ФРАГМЕНТ ТЕКСТА

******************************

Молчание

 

Д.М. Фельдман


Мотив молчания в пьесе И. Бродского «Мрамор»

 

Литература и театр: Материалы Международной научно-практической конференции, посвященной 90-летию со дня рождения Л.А. Финка. 13-15 ноября, г. Самара.

- Самара: Изд-во "Самарский ун-т", 2006, с. 280-286.

 


          Художественный мир Бродского предстает перед нами как система оппозиций, своеобразных антиномий, в ряду которых одной из важнейших оказывается антиномия речи и молчания. При этом категория речи у Бродского изучается сегодня очень активно, а вот теснейшим образом связанную с ней категорию молчания исследователи обходят стороной. Однако об особом положении мотива молчания в творчестве поэта говорит то, что этот мотив выступает в качестве устойчивого и характерного не только в основном корпусе
280


текстов Бродского — в его лирике, но и в драматургии, где антиномичность (как ведущий принцип организации художественного мира) выступает даже более зримо, чем в лирических произведениях. В своем докладе я постараюсь определить специфику мотива молчания в драматургии Бродского, а именно — в пьесе «Мрамор».

******************************

СПИСОК СТРОК
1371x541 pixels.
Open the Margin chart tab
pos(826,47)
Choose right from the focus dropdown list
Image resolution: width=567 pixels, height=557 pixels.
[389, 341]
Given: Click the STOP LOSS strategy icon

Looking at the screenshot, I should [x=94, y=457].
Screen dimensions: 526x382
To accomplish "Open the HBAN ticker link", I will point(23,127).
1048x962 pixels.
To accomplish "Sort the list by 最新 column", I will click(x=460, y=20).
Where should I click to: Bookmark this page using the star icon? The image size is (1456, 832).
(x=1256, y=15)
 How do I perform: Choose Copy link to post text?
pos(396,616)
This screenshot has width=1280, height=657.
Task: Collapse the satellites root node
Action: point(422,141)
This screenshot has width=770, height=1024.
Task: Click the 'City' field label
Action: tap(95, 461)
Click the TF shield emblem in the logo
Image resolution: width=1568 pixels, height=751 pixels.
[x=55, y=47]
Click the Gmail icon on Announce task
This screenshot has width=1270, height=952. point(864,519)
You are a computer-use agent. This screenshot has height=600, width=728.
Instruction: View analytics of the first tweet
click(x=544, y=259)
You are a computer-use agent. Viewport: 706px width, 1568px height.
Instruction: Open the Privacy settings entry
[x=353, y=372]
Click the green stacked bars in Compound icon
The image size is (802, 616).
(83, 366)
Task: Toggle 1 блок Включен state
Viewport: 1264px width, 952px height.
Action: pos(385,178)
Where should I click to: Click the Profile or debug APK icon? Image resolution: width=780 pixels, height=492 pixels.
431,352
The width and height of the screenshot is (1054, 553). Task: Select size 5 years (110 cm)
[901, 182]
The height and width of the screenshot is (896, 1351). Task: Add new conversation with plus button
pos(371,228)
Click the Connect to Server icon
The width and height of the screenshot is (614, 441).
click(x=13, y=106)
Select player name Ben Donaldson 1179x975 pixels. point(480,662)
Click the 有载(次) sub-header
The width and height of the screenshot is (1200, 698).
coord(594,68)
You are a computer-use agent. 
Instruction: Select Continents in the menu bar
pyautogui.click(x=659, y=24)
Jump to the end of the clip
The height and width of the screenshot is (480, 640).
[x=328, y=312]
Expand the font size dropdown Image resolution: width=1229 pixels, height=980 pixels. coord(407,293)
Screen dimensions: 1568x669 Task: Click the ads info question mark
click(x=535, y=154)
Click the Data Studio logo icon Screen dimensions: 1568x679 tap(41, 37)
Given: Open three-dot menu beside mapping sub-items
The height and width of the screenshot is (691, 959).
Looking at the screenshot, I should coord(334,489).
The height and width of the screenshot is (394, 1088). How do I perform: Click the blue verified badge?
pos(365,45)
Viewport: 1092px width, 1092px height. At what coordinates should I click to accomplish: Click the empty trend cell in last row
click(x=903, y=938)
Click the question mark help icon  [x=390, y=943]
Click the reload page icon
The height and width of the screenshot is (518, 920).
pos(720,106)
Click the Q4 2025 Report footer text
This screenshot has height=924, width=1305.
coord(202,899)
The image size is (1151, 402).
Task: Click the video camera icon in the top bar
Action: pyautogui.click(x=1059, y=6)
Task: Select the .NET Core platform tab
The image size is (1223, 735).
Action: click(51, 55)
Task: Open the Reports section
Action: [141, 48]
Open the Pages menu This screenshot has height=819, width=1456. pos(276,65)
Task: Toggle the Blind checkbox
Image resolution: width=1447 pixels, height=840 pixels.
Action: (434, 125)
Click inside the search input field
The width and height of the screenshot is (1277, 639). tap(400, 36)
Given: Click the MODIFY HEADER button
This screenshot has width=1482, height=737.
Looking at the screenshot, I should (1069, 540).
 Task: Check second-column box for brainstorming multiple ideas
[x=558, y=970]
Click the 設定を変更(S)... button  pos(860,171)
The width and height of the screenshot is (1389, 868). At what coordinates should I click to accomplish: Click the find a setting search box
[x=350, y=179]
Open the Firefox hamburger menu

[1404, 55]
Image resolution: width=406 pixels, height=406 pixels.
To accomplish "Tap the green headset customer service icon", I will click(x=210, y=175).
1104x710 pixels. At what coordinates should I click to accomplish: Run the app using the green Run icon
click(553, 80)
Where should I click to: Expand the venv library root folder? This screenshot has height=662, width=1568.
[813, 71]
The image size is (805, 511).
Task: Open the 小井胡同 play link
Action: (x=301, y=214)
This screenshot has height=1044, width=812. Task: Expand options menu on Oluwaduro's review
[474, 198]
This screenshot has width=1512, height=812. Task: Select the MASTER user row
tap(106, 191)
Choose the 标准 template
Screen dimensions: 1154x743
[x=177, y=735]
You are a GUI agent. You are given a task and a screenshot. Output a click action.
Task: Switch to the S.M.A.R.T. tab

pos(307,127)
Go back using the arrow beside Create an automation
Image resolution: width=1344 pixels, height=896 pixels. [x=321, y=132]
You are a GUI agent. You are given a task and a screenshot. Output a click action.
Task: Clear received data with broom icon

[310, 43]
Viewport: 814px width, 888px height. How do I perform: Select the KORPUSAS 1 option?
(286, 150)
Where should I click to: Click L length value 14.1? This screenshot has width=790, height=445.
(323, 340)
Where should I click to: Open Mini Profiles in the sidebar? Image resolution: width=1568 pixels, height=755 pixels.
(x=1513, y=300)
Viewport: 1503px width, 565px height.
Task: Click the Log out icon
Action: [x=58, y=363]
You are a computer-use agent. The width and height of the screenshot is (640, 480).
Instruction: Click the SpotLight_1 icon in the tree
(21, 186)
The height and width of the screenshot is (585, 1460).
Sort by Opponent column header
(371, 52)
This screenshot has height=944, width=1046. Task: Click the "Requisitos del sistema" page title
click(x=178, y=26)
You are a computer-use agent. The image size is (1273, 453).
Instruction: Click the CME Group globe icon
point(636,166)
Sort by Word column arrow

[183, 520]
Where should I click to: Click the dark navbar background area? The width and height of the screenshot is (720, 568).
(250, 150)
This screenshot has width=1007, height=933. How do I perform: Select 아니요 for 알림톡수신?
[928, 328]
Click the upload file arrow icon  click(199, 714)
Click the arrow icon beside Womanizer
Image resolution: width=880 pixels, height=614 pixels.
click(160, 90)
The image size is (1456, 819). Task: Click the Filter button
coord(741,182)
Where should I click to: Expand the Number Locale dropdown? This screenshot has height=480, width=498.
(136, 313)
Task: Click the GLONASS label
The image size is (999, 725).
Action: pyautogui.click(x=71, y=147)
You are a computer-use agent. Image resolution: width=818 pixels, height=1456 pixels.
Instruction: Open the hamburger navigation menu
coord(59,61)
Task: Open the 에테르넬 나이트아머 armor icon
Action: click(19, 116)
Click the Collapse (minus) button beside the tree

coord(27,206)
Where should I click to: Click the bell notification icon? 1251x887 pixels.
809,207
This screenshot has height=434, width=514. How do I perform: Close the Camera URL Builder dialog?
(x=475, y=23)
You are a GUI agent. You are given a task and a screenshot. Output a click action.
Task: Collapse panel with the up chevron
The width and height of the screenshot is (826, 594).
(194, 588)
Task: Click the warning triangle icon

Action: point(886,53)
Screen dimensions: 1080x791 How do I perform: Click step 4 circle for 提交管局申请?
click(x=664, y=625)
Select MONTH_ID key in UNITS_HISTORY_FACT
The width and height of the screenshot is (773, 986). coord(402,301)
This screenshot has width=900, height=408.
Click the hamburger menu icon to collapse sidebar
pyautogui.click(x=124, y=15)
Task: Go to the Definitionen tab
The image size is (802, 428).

******************************

ЗАДАНИЕ A
Какую антиномию отрывок о мотиве молчания у Бродского называет одной из важнейших в его художественном мире?
ЗАДАНИЕ B
Извлеките из отрывка о мотиве молчания у Бродского фрагмент между словами "Литература и театр: Материалы" и "2006, с. 280-286.", включительно.
ЗАДАНИЕ C
Пожалуйста, напишите продолжение отрывка о мотиве молчания у Бродского, начиная сразу после его последнего предложения.

ОЖИДАЕМЫЙ ОТВЕТ A
Антиномию речи и молчания.

ОЖИДАЕМЫЙ ОТВЕТ B
Литература и театр: Материалы Международной научно-практической конференции, посвященной 90-летию со дня рождения Л.А. Финка. 13-15 ноября, г. Самара.

- Самара: Изд-во "Самарский ун-т", 2006, с. 280-286.

ОЖИДАЕМЫЙ ОТВЕТ C
         Стоит заметить, что в любом драматическом произведении молчание по определению (т.е. по закону жанра) в первую очередь связано с автором, чья речь в пьесе исключительно функциональна, редуцирована до афиши, ремарок и прочих элементов «побочного текста». Автор в драме, иными словами, изначально выступает главным молчащим субъектом, чье присутствие ощущается, но не воплощается в речи (в противовес персонажам, которые только и делают, что говорят). Однако в рассматриваемом произведении Бродского молчание не ограничивается только жанровыми аспектами.
 

        Мотив молчания в пьесе «Мрамор» представлен в разных своих вариациях (аспектах): во-первых, это собственно молчание персонажей, т.е. паузы в их речи; во-вторых, это умолчание, т.е. намеренно невысказанный текст (как героев, так и автора, последнего — в том числе и по причине жанра), и, в-третьих, проблема молчания, открыто и непосредственно поднимаемая персонажами в их диалогах.
 

        Разумеется, интерес представляют не столько эти три аспекта, взятые в отдельности, сколько их взаимосвязь и взаимозависимость в рамках основной категории молчания.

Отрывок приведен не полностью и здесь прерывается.